The glistening, royal violet skin of ripe mulberries greets curious foragers viewing the first frame of third-year Kendall Southworth’s interactive edible plant library, which was officially published on the New College website in February. The edible plant library is the combination of an interactive map and a library of ecological knowledge, lush with personal stories and poetry submitted by students and alumni as well as the natural history of each of the edible plant species around the New College campus.
Visitors can click through the map and virtually visit each location with a species of edible plant while simultaneously viewing photos, reading creative submissions and natural histories of each species. Some notable fruiting plant species in the map include Malay Apple, Lychee, Tamarind and Imbe, the last of which is one of the rarest fruits that can be found on campus.
Southworth, who studies Environmental Studies and East Asian Religions, began the edible plant library as Independent Study Project in January 2020, but the project quickly blossomed into a community-centered, ongoing initiative to make ecological knowledge and resources on campus more accessible, permanent parts of students’ lives at New College.

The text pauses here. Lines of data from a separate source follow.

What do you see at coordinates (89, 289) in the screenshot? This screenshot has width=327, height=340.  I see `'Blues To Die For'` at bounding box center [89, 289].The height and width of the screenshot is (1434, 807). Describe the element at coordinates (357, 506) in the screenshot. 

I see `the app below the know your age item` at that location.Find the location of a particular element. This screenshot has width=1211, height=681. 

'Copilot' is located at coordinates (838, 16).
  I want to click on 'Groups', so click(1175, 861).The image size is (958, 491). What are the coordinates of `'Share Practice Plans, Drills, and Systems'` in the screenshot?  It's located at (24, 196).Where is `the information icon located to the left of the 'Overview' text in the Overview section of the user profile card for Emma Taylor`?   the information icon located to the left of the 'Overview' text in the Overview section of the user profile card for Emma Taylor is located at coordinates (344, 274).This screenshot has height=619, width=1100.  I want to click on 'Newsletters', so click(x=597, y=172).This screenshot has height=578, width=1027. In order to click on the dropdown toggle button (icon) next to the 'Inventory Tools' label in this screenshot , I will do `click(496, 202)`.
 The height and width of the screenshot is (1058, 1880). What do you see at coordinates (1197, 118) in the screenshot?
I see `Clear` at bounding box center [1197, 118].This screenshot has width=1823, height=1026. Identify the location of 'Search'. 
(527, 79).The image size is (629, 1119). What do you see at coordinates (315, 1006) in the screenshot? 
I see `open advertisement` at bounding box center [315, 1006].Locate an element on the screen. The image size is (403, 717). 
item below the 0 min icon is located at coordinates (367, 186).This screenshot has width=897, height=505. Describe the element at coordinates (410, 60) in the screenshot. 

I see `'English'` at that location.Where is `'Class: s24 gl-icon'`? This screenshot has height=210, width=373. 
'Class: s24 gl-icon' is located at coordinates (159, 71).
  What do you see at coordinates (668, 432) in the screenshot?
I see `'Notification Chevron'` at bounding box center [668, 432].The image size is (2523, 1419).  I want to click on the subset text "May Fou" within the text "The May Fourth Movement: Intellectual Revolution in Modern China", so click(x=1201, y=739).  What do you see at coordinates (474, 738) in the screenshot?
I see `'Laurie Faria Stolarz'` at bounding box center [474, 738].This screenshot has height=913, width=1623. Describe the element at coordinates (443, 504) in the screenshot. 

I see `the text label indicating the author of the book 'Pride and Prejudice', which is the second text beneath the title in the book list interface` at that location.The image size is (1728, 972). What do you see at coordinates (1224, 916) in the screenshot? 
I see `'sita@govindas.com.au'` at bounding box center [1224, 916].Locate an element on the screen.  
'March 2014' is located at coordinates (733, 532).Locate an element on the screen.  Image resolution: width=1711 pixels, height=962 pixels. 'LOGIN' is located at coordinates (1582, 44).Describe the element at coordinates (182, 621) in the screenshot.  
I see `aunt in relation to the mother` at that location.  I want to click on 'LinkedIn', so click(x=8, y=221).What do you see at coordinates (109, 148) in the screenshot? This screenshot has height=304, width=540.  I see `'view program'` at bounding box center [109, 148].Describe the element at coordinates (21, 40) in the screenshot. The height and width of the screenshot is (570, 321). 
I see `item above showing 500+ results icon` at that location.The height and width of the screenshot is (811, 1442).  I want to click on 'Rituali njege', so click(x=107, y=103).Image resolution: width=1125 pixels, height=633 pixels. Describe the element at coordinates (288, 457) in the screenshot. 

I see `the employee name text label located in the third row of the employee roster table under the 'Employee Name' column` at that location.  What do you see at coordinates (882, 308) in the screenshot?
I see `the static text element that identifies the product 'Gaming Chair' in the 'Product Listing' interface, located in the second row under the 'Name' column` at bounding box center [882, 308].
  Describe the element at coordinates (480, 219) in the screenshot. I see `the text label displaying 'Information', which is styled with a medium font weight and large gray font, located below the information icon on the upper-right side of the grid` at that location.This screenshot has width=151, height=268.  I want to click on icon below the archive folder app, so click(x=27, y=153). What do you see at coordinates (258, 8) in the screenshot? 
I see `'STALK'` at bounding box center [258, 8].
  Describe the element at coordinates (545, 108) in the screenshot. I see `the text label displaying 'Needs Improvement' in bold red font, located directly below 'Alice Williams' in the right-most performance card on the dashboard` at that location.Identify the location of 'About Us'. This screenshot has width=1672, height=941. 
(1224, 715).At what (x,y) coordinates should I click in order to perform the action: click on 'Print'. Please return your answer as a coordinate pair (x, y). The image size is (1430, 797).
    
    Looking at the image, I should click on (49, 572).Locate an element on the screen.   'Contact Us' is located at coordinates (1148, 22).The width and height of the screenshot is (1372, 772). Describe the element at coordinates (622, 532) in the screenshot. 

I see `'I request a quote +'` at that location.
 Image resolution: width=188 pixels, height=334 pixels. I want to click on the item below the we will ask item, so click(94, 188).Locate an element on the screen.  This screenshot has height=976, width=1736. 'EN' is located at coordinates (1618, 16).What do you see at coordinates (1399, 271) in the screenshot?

Southworth said that she recognized early on that she deeply valued a relationship with nature “that isn’t just based off of what you can get from it, but mutual connectedness and exchange.” As Southworth’s time at New College grew longer, she developed an intimate knowledge of the campus environment and “realized that there was this disconnect fundamentally between the campus community and this landscape that we are a part of, whether we’re conscious of it or not.”
Southworth’s inspiration for the edible plant library was the need to address that disconnect and to preserve fundamental oral knowledge about the New College environment in a permanent way that would be accessible to future generations rather than isolated within the circles of “a small handful of Environmental Studies AOCs who survive off mulberries and only wear Birkenstocks.”
The wisdom and traditions that make the New College community so special are most commonly spread through this kind of student-to-student storytelling. Southworth recognized that while oral tradition has its place as a cherished avenue of knowledge-spreading among the campus community, it could also be limiting, circulating within closed groups and, if not spread to others, “lost to the four winds.”
Originally Southworth planned to create signs for each of the edible plant species around campus, but after speaking to Physical Plant Facilities Planning Coordinator Angela McTigue (’19), Southworth decided to pursue the project in a digital format using her prior knowledge of the interactive mapping software StoryMapJS. The software includes the ability to feature photographs and information about each of the edible plants and, incorporated into the website, represented an opportunity to have a longer-lasting, dynamic resource for campus natural history.
Max Kucera and other students and alumni suggested Southworth ask for submissions of personal stories, poetry and anything else inspired by the edible plant species on campus, which Southworth accomplished by calling for submissions on the Forum and reaching out to NCF Daimon, an alumni Facebook page. Southworth received almost 100 responses, ranging from alums describing fond memories with specific species, such as the mulberry trees, to congratulating Southworth’s initiative as a necessary, beautiful project a long time in the making.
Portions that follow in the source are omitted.